Court of Appeals of North Carolina

October 15, 2019

IN THE MATTER OF: J.T.S. and S.C.S.

          Heard in the Court of Appeals 3 September 2019.

          Appeal by Respondent-mother from order entered 17 August 2018 by Judge Larry D. Brown, Jr. in Alamance County District Court. Nos. 18 JA 51, 09 JA 184

          Jamie L. Hamlett for Petitioner-appellee Alamance County Department of Social Services.

          Deputy Parent Defender Annick Lenoir-Peek and Parent Defender Wendy C. Sotolongo for Respondent-appellant.

          Parker Poe Adams & Bernstein LLP, by Fern A. Paterson, for guardian ad litem.

          McGEE, Chief Judge.

         Respondent, the mother of J.T.S. and S.C.S., appeals from a permanency planning order in which the trial court eliminated reunification as a permanent plan and awarded guardianship of J.T.S. and S.C.S. to their maternal grandparents. Respondent contends the trial court erred in: waiving review hearings, ordering a restrictive visitation schedule without considering costs, and eliminating reunification as a concurrent permanent plan. We affirm the trial court's order in part, and vacate and remand in part.

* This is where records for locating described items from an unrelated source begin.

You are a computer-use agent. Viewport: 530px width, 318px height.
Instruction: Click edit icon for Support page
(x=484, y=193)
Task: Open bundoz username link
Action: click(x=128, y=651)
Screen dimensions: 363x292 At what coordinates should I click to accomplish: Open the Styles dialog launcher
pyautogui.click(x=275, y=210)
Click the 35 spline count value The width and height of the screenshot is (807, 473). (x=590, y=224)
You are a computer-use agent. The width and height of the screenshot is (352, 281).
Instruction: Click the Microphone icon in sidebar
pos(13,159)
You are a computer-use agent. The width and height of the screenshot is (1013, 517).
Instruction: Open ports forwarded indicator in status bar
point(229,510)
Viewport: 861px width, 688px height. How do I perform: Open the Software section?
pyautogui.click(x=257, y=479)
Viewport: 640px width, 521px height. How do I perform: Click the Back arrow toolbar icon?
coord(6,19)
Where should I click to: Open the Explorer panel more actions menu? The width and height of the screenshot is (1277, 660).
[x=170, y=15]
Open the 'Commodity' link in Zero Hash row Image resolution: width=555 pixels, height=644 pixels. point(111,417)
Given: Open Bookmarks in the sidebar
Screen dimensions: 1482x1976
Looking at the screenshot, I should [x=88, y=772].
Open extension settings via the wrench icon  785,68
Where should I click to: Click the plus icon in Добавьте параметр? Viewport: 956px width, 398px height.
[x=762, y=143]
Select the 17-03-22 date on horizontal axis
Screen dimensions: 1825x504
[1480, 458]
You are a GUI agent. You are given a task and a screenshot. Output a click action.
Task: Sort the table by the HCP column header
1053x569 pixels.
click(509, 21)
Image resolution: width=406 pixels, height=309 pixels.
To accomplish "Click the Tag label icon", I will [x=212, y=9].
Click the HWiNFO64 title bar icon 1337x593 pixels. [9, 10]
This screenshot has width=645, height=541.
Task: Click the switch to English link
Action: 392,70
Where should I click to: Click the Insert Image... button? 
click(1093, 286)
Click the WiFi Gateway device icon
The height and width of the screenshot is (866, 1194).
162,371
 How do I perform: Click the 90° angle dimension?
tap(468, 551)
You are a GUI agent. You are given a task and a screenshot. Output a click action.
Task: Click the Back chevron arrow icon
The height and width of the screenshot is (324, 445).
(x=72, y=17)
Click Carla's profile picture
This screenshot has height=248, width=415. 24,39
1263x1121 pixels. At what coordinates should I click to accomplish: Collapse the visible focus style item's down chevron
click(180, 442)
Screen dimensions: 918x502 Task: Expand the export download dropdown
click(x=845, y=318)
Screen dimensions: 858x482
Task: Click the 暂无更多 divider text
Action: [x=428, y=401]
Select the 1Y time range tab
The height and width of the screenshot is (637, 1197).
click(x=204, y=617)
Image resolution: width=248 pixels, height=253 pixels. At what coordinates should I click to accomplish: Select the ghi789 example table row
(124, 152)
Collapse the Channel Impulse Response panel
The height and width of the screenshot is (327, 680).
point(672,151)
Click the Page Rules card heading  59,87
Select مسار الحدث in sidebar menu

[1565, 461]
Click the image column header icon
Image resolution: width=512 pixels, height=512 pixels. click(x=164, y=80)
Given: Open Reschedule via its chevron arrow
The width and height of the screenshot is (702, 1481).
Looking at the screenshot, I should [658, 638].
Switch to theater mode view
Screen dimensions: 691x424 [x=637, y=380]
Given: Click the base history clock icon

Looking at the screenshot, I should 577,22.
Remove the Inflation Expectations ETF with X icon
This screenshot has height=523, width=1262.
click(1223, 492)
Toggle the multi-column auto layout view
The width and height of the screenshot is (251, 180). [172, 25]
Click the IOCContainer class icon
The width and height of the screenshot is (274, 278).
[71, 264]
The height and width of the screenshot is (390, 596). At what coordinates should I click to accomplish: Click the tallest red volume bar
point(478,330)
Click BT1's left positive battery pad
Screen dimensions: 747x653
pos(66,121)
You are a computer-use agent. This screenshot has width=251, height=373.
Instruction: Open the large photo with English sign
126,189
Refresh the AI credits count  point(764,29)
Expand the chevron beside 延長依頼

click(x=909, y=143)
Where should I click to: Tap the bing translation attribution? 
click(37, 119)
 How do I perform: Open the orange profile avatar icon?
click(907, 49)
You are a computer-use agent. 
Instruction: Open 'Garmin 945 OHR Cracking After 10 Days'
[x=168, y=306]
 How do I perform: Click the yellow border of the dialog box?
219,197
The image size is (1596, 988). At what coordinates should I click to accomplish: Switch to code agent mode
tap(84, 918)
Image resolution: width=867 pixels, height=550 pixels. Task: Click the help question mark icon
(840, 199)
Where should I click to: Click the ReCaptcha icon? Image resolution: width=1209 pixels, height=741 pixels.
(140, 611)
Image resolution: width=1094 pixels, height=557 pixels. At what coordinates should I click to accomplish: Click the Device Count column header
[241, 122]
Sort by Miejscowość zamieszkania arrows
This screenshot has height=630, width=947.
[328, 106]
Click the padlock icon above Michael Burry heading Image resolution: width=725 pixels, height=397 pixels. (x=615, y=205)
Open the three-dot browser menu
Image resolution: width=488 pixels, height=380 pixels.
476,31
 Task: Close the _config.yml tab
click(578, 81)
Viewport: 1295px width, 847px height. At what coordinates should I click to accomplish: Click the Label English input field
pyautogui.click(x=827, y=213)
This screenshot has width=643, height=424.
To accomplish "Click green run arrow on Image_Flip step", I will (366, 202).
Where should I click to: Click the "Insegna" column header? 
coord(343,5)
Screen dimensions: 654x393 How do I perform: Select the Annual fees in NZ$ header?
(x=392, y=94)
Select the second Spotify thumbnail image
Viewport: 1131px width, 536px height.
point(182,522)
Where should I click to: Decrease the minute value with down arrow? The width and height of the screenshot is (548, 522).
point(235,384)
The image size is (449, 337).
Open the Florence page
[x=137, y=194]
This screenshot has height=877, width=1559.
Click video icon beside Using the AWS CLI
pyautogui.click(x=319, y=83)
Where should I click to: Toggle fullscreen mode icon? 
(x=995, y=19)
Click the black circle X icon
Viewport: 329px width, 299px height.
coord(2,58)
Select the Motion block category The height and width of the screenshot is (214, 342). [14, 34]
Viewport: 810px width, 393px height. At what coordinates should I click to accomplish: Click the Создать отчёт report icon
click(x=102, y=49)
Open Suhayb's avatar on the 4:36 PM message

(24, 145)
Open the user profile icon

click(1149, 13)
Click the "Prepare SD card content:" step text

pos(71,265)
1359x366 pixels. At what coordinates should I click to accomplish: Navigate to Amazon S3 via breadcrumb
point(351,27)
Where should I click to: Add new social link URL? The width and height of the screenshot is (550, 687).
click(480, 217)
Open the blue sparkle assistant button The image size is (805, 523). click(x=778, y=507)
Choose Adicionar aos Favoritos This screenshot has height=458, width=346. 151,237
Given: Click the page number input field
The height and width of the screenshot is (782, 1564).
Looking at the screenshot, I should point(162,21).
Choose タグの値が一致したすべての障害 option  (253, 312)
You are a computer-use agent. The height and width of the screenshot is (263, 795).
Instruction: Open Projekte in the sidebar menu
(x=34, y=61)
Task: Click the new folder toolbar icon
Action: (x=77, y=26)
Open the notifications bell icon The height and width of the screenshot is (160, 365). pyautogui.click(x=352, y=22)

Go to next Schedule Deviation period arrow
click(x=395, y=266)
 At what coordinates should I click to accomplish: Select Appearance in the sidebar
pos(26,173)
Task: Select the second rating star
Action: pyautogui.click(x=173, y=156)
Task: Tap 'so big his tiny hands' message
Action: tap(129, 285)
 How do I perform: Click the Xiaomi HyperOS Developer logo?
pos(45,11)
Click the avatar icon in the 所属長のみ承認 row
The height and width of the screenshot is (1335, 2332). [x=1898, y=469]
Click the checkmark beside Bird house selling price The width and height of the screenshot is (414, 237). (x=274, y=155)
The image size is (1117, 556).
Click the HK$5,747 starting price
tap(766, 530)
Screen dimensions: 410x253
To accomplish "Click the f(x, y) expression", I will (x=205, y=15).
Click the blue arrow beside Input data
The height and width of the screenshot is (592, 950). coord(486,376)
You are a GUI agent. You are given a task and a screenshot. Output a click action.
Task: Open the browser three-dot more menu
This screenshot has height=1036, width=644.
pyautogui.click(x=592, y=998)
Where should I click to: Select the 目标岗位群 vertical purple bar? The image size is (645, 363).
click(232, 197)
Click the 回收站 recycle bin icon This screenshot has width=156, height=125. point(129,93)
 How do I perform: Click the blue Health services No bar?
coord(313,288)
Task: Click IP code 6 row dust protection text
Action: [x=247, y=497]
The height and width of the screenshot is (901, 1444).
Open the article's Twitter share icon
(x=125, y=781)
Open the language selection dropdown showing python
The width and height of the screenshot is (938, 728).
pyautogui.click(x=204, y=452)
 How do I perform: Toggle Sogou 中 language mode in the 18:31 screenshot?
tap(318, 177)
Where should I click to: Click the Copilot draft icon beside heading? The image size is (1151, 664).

         Factual and Procedural History

         Guilford County Child Protective Services received a report on 29 August 2017, alleging J.T.S. and S.C.S. were "being exposed to an injurious environment due to their parents' substance abuse." At that time, the children resided with Respondent and J.T.S.'s father[1] ("father") (collectively the "parents") in Burlington, in a house provided by the children's maternal grandparents (the "grandparents"). The matter was transferred the next day to the Alamance County Department of Social Services ("DSS").

         Respondent left J.T.S. and S.C.S. in the care of the grandparents on 7 September 2017, following allegations that father had held Respondent and the children hostage at their home the previous day. Respondent entered into a Temporary Parental Safety Agreement on 26 October 2017, wherein Respondent agreed to allow the children to reside with the grandparents, to refrain from being under the influence of mood-altering substances (unless prescribed by her doctor), and to comply with a visitation arrangement, which allowed for supervised visitation with the children. Thereafter, DSS transferred the case to in-home services.

         The parents failed to pay the grandparents rent for the Burlington house and the grandparents evicted Respondent and father in September or October of 2017. From December 2017 to February 2018, DSS social workers sought to meet with Respondent regarding her case but they were unable to locate her. The grandparents expressed concerns to DSS social workers in March of 2018 that Respondent was using illegal drugs and alerted them that, after being evicted, the parents broke back into the home in Burlington and were currently residing there. DSS social workers successfully contacted Respondent via text message, and Respondent agreed to meet with them on 13 March 2018.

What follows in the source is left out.